TEXTO PRESENTADO
>>
Hola me llamo Alberto, soy alcohólico y llevo cuarenta y siete días sin beber. Este podría ser el inicio de cualquier reunión de alcohólicos anónimos, en uno de los 616 grupos diseminados por el territorio español, que existen en la actualidad. El alcoholismo se lleva con discreción, en la intimidad. Con reparo y negación. Es algo que estigmatiza. Dejar de beber, para alguien que ha sucumbido a los abismos de una enfermedad crónica, pasa por dar un paso al frente y reconocerlo. ¿Pero qué sucede con aquellos que no prueban una gota de alcohol motu proprio, voluntariamente y sin motivos aparentes? Este es el caso de los abstemios. Y su día a día también pasa por situaciones dolosas para el resto de la sociedad.
O.T. (prefiere mantener el anonimato), es uno de esos abstemios a los que su decisión personal le ocasiona una gran cantidad de problemas en el ámbito social. Nunca ha probado una gota de alcohol. Ni una cerveza, ni una copa de vino. Muchísimo menos un cubata. No se jacta de ello, ni trata al resto de sus compañeros con superioridad. Sin embargo, siente el rechazo y el desprecio, cuanto más, y especialmente la incomprensión, cada vez que rechaza tomar un trago. “Cuando lo cuento, la gente desconfía. Piensan que tengo un trauma del pasado y que oculto algo”, me cuenta. “Hay gente que responde diciendo: -ya, bueno, yo tampoco bebo. Un vinito en las comidas, una cervecita con los amigos. Un cubata a veces. Poca cosa- Como si eso no fuera beber“.
"Nunca ha probado una gota de alcohol. Ni una cerveza, ni una copa de vino"
<<
DATOS PROPORCIONADOS
>>
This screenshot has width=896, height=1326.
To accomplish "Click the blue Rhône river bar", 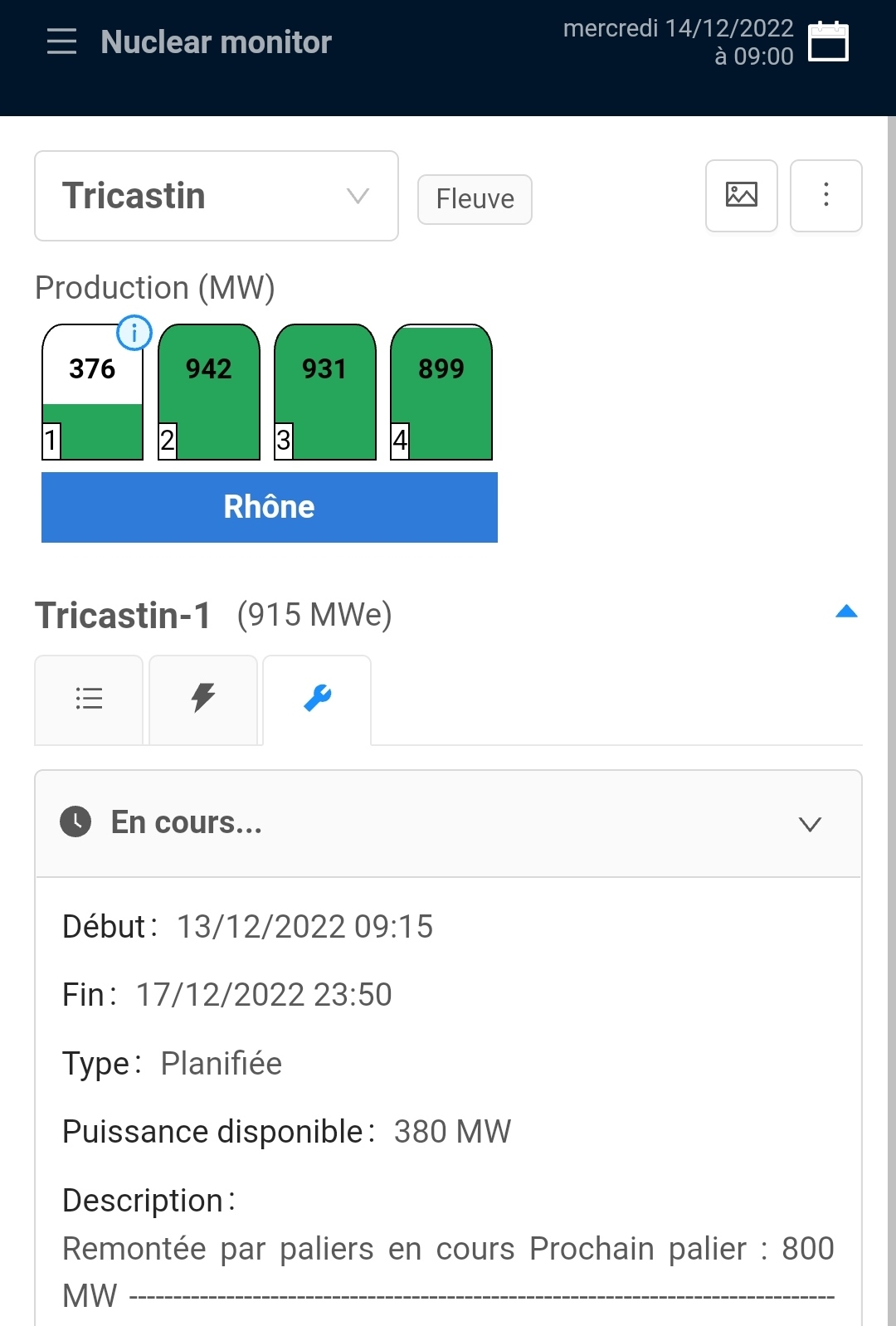I will pyautogui.click(x=269, y=507).
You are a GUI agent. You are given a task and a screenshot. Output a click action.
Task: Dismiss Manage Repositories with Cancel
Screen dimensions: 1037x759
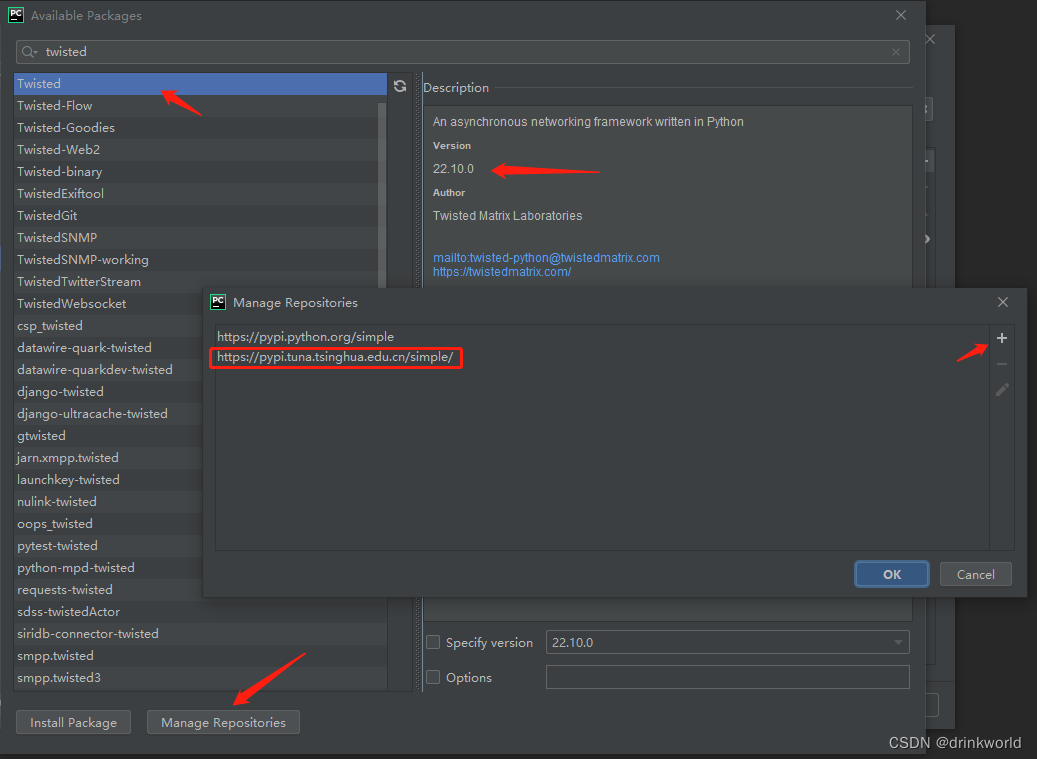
<<
TAREAS Y EJERCICIOS
a. Reproduce el texto sobre los abstemios desde "Hola me llamo" hasta "de la sociedad.", ambos incluidos, cambiando "cuarenta y siete días" por "noventa días".
b. Responde estas preguntas con lo que dice el texto sobre los abstemios:
(i) ¿Cuántos grupos de alcohólicos anónimos existen en la actualidad en el territorio español?
(ii) ¿Cuánto tiempo lleva Alberto sin beber?
(iii) Según O.T., ¿qué piensa la gente cuando cuenta que no bebe?
Usa solo el texto sobre los abstemios para resolver lo que se pide.

RESPUESTAS EN ORDEN
a.
Hola me llamo Alberto, soy alcohólico y llevo noventa días sin beber. Este podría ser el inicio de cualquier reunión de alcohólicos anónimos, en uno de los 616 grupos diseminados por el territorio español, que existen en la actualidad. El alcoholismo se lleva con discreción, en la intimidad. Con reparo y negación. Es algo que estigmatiza. Dejar de beber, para alguien que ha sucumbido a los abismos de una enfermedad crónica, pasa por dar un paso al frente y reconocerlo. ¿Pero qué sucede con aquellos que no prueban una gota de alcohol motu proprio, voluntariamente y sin motivos aparentes? Este es el caso de los abstemios. Y su día a día también pasa por situaciones dolosas para el resto de la sociedad.

b.
(i) Existen 616 grupos.
(ii) Lleva cuarenta y siete días sin beber.
(iii) Piensan que tiene un trauma del pasado y que oculta algo.